=== Section Start ===

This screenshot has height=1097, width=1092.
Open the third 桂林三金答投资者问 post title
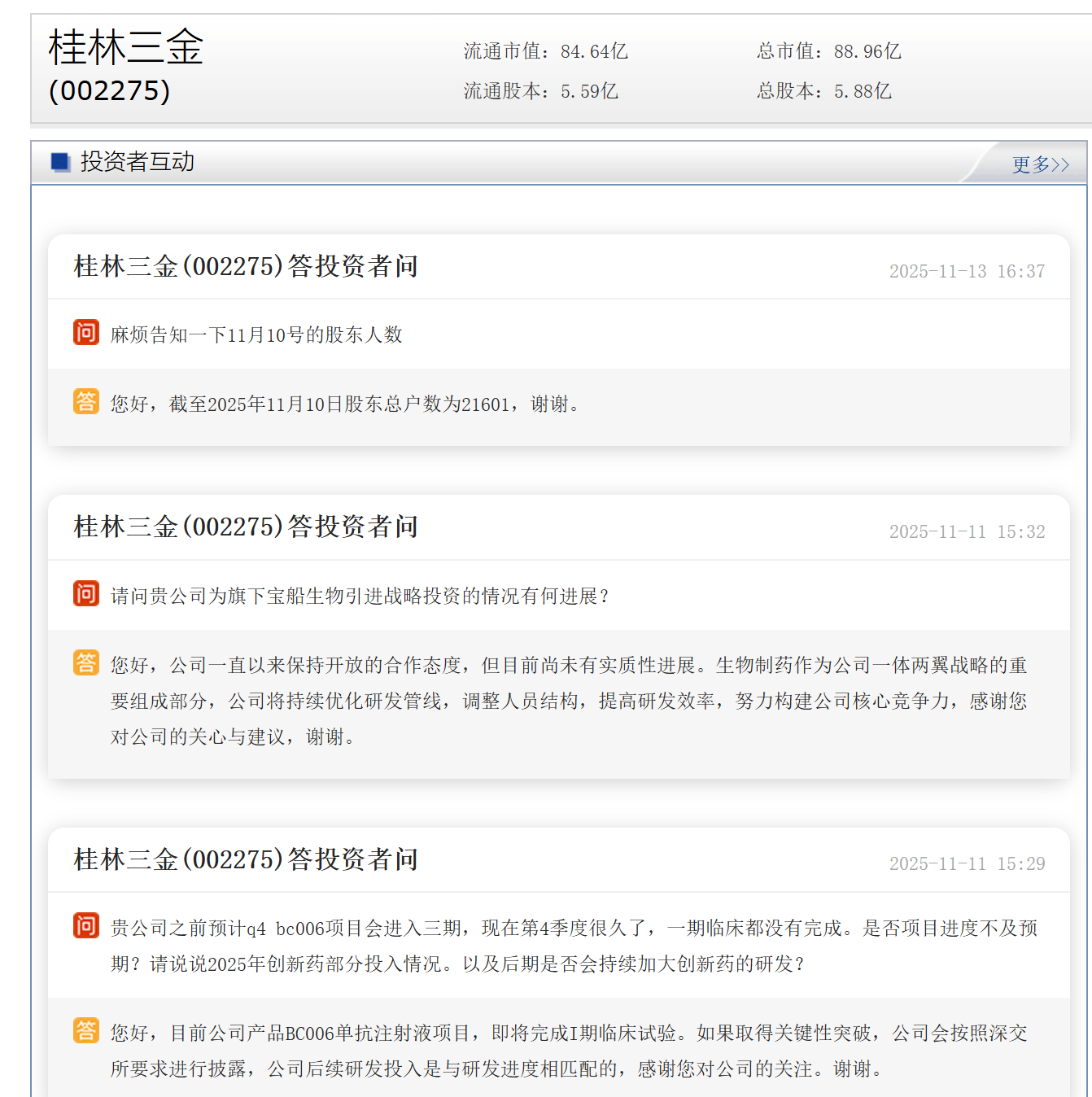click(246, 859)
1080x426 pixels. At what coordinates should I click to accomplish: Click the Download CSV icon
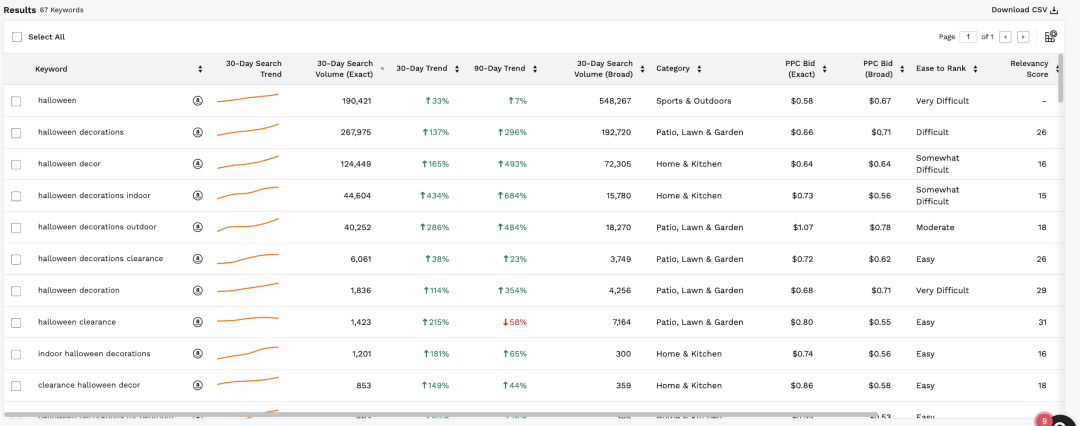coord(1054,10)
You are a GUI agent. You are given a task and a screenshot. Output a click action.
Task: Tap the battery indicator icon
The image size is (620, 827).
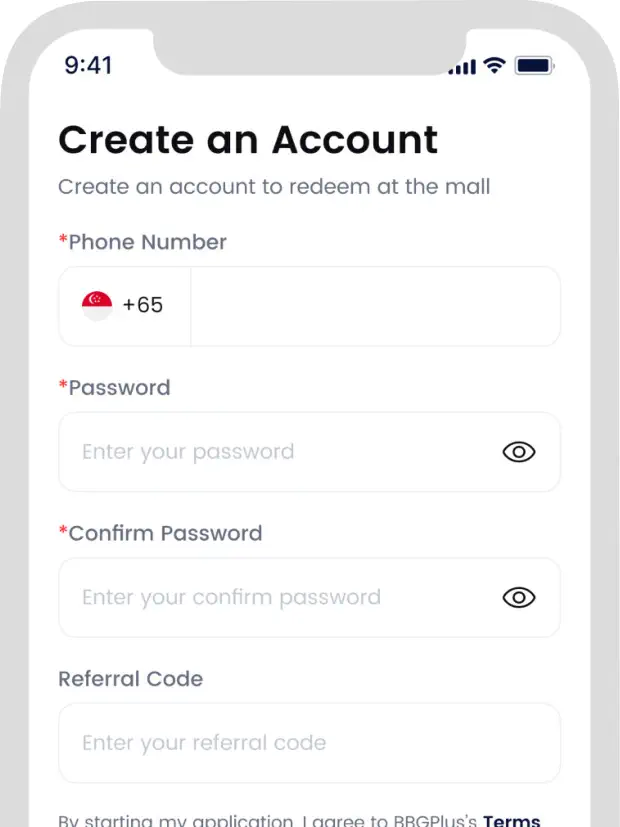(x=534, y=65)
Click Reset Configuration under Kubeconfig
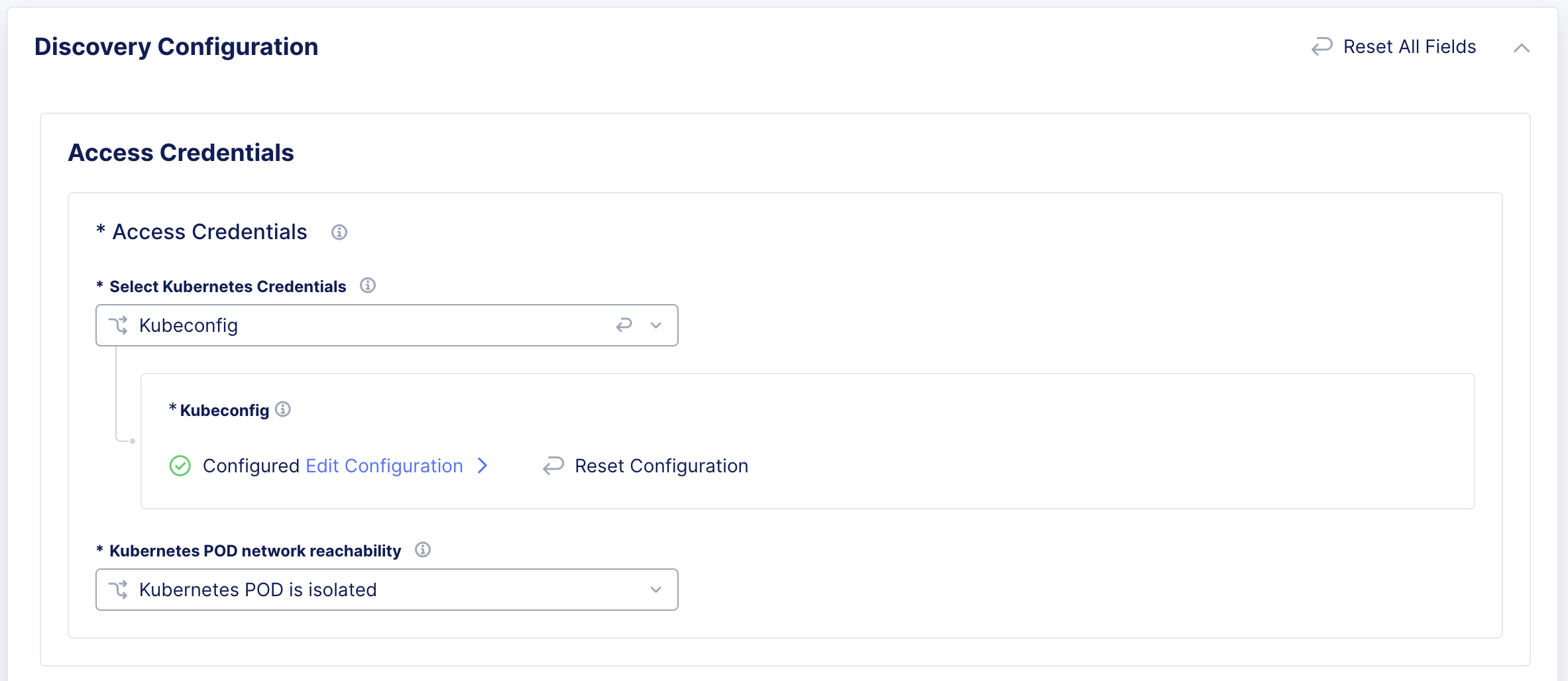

=== Section End ===

Task item: Please set down the records above word for word and omit their pictures.

Output of the task:
This screenshot has height=1097, width=1092.
Open the third 桂林三金答投资者问 post title
click(246, 859)
1080x426 pixels. At what coordinates should I click to accomplish: Click the Download CSV icon
coord(1054,10)
You are a GUI agent. You are given a task and a screenshot. Output a click action.
Task: Tap the battery indicator icon
The image size is (620, 827).
(x=534, y=65)
Click Reset Configuration under Kubeconfig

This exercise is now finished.